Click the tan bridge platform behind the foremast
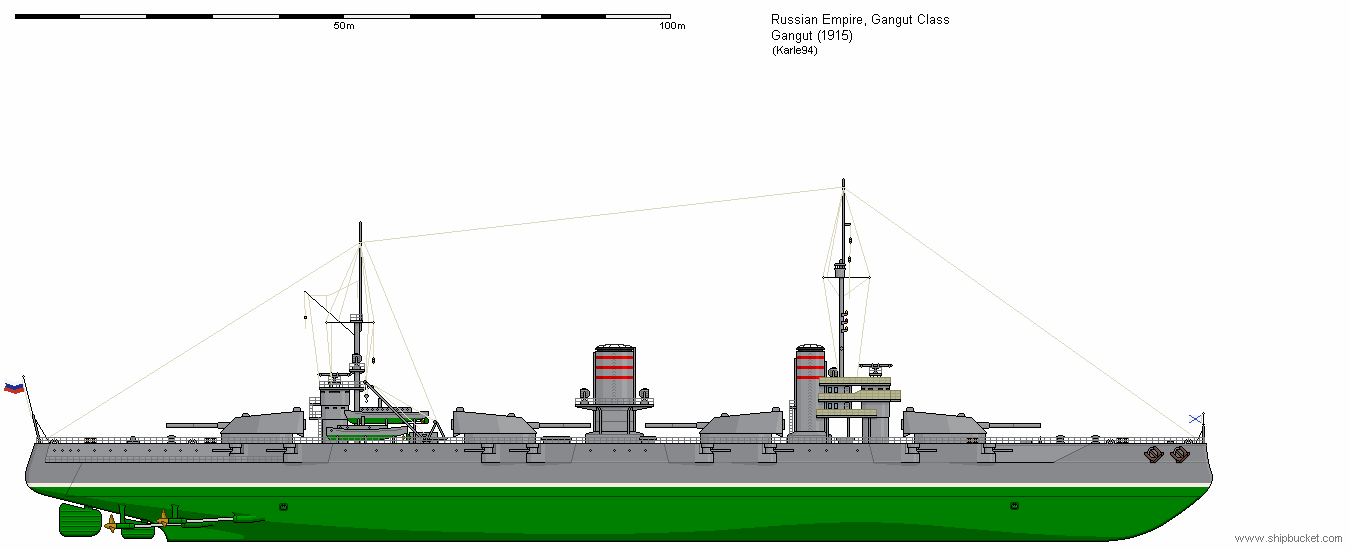The image size is (1350, 550). (860, 395)
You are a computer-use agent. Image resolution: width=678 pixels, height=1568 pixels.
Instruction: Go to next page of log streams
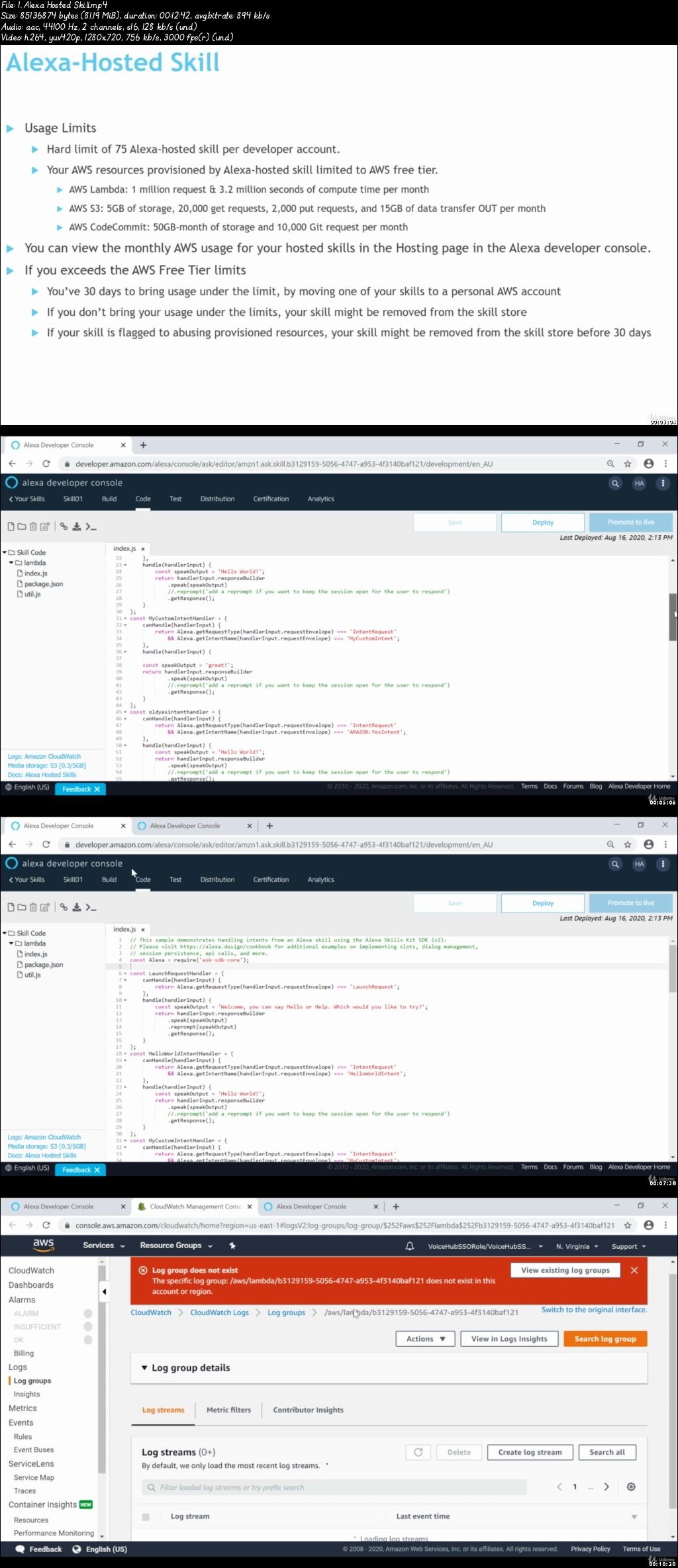click(x=606, y=1487)
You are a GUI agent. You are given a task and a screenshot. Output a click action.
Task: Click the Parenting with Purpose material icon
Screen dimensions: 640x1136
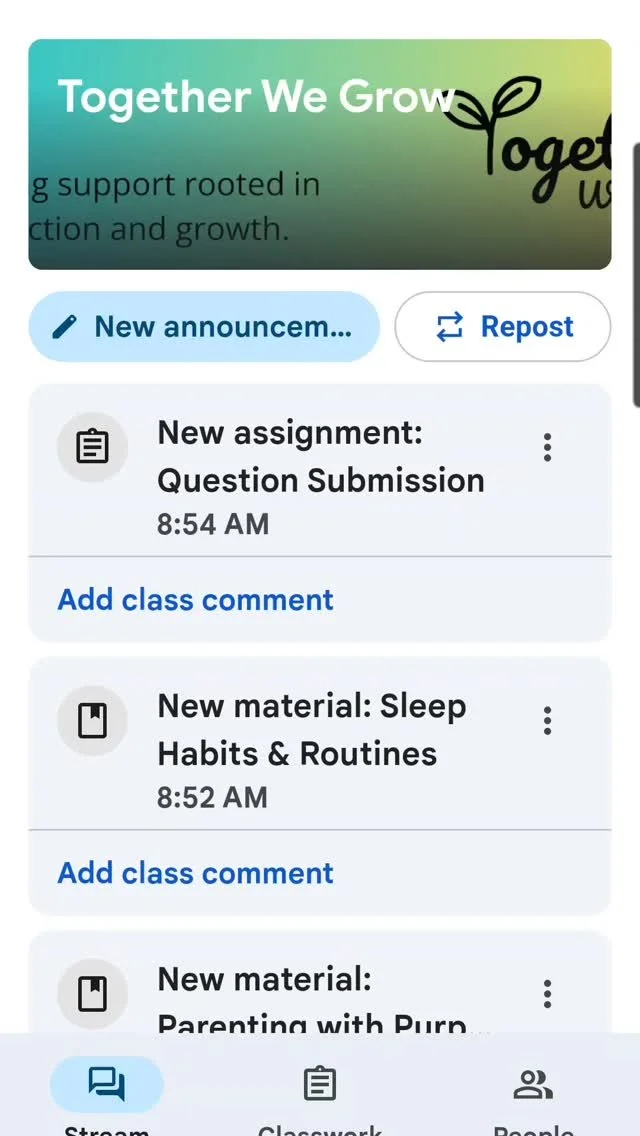pyautogui.click(x=92, y=994)
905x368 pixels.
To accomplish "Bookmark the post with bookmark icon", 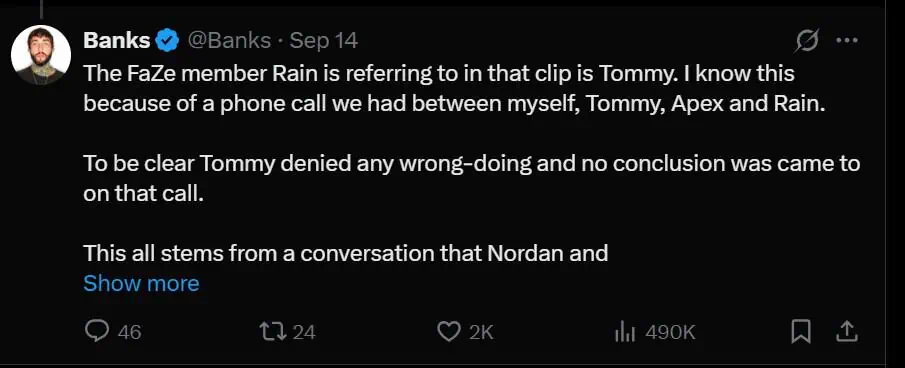I will click(801, 332).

- **Exercise directions**: Search the entries for the word "pixels", then list each line that holds it.

- **Result**:
You are a computer-use agent. Image resolution: width=678 pixels, height=1568 pixels.
905x368 pixels.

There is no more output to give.